Sunday, January 18, 2009

Return Our Lives

I have finished my personal statement for an application to SPU. I found it to be an interesting summation of where I have been and where I intend to go.

Discourse is the method by which we as individuals are able to share ideas in community. Ideas are the methods by which we come to understand our personal worldview. Thus, ideological discourse is an integral part of continued community. In short, this concept is the crux of my desire to continue my education. While completing my bachelor’s degree in philosophy at the University of Washington, I had the opportunity to be a Christian voice in a community willing to give and take ideas. During this time, I had many positive experiences in which I was able to present a Christian outlook to my peers. Despite these experiences, I fully acknowledge how much work is left to be done in my Christian thinking and my personal relationship with Jesus.

I grew up in a Christian home; my parents were and still are heavily involved in the same church. While I ‘accepted’ Christ into my heart at a very young age, a relationship with Him did not fully make sense until I began Junior High. At this point, a few Godly youth leaders invested a great amount of time into helping me understand that Christ’s sacrificial death on the cross gave us this gift of salvation by grace. Upon realizing this, I began to study the scripture intently and to build a relationship with Jesus through faith. While these internal changes started to happen, the same Godly leaders began discipling me in apologetics.

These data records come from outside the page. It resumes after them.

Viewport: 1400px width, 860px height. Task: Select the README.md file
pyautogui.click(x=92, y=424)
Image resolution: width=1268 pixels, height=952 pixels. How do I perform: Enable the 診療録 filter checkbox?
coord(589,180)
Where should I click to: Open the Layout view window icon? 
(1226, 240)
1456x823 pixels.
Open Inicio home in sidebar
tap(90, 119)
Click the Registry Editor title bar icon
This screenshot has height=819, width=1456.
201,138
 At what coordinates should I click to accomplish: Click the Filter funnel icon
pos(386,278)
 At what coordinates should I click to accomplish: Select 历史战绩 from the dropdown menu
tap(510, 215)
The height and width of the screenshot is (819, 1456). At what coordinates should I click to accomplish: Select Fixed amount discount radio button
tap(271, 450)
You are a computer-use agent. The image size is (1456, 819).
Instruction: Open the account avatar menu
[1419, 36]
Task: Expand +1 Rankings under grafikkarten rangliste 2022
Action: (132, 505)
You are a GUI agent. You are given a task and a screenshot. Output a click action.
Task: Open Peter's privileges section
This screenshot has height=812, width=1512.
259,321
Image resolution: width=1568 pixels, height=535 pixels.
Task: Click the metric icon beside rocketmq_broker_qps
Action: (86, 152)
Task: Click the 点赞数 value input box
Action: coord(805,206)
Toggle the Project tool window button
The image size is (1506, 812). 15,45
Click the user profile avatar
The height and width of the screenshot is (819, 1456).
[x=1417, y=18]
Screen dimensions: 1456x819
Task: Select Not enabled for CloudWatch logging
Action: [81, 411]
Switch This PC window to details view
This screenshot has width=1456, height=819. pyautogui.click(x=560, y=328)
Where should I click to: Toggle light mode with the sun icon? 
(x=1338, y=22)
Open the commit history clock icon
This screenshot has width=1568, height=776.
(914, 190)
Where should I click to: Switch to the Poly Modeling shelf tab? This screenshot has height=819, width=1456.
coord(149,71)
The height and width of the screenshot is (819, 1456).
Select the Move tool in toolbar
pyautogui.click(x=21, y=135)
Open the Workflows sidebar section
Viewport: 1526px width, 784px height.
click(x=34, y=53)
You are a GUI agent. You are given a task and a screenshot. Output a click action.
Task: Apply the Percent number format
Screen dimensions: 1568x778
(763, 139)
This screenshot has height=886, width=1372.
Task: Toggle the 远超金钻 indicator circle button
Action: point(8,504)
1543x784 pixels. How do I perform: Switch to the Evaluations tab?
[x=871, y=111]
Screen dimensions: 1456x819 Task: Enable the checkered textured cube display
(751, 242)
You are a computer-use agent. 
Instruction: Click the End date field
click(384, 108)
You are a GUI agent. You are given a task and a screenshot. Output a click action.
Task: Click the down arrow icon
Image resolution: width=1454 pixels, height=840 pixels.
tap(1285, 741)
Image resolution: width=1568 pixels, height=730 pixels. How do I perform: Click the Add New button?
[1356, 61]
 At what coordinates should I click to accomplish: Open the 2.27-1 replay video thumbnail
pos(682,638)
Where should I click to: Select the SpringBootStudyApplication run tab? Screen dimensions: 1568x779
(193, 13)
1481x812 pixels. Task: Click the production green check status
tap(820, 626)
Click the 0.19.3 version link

I was immediately drawn to this study due to its way of explaining that distance between faith and reason is not as far as others would lead us to think. When I was accepted into the University of Washington, my foundation in apologetics led me to study philosophy. I enjoyed studying Philosophy as an undergraduate because the Christian Worldview held an equal amount of weight as the rest of the worldviews at the table.

My undergraduate years also mark a significant shift in my Christian walk. The church of my youth held a mildly fundamentalist stance in culture and thus I went to college viewing my classmates as enemies in a culture war. However, as I began to dialogue with them, I came to see the ‘us vs. them’ ideology as detrimental to furthering God’s Kingdom. I found myself viewing unbelievers as a project and not a person whom God loves deeply. I saw myself trying to change the morality of a person before they had a change of heart. In other words, my unbelieving friends needed to know the Jesus of the Bible before they could change their immoral exterior actions. This epiphany led to a shift in my view of culture. Where my prior belief was that culture needed to be changed and ‘Christianized’, I began to believe that culture had the capacity to be redeemed. To put it differently, instead of rejecting all things secular, I started to focus on Christian elements that existed within secular culture. Whether it is creation, fall, redemption, or glorification, I found that everyone was pursuing something that could be considered a partial truth of the Christian worldview. In this way, I slightly shifted my worldview without changing my beliefs concerning scripture. With my friends, I focused on trying to find Jesus within the culture that my friends presented. Secondly, I focused more specifically on the saving power of Christ and less on the immoralities in their actions with the expectation that if my friends became Christians, the morality discussion would ensue. Due to these circumstances, my Christian walk changed from an ‘us vs. them’ mentality to a redeeming culture mentality.

In terms of career goals, I have a few options. On one hand, I would love to continue my education and receive a Ph.D. I have the desire to teach at a high level and would enjoy administrating discussion on topics in which I have expertise. If I were to take this career path, I would have a goal to develop a Systematic Theological curriculum that can be understood by the newest of Christians. Likewise, I would love to pursue creative avenues in which Theology can be introduced. Whether through fiction, poetry, film, painting or music, some of my favorite works have clear Theological foundations. Whether I become a professor, high school teacher, or pastor, I aspire to open the doors of reasonable faith to others similarly to how they opened to me when I was thirteen years old.

On the other hand, I have a strong desire to begin a career in the non-profit sector. For this reason I am drawn towards the study of Theology and Business. I love the concept of Business as Missions and the practice of investing capital into people in need rather than increasing profit margins. It is my goal to bring the notion of ‘Acts of Mercy and Justice’ to the business world. I want to be a wise steward of the money in which God has entrusted me. Too often we get complacent in our urban centers and focus on who has more money than us rather than how we can live within our means in order to free up money that can help someone who is less fortunate. In this career path, my ultimate goal would be to help educate corporate America to invest in people over a bottom line.

In conclusion, as I continue my education, I am intrigued at the possibility of learning the different Philosophies that exist within the realm of Theology. I understand the differences between Armenians and Calvinists, Reformed and Dispensationalists, but it is my goal to learn how both conclusions are made, presented, rebutted, and revised. It is my hope to apply my education in a relational way whether I pursue the career of an educator or a career in the non-profit sector.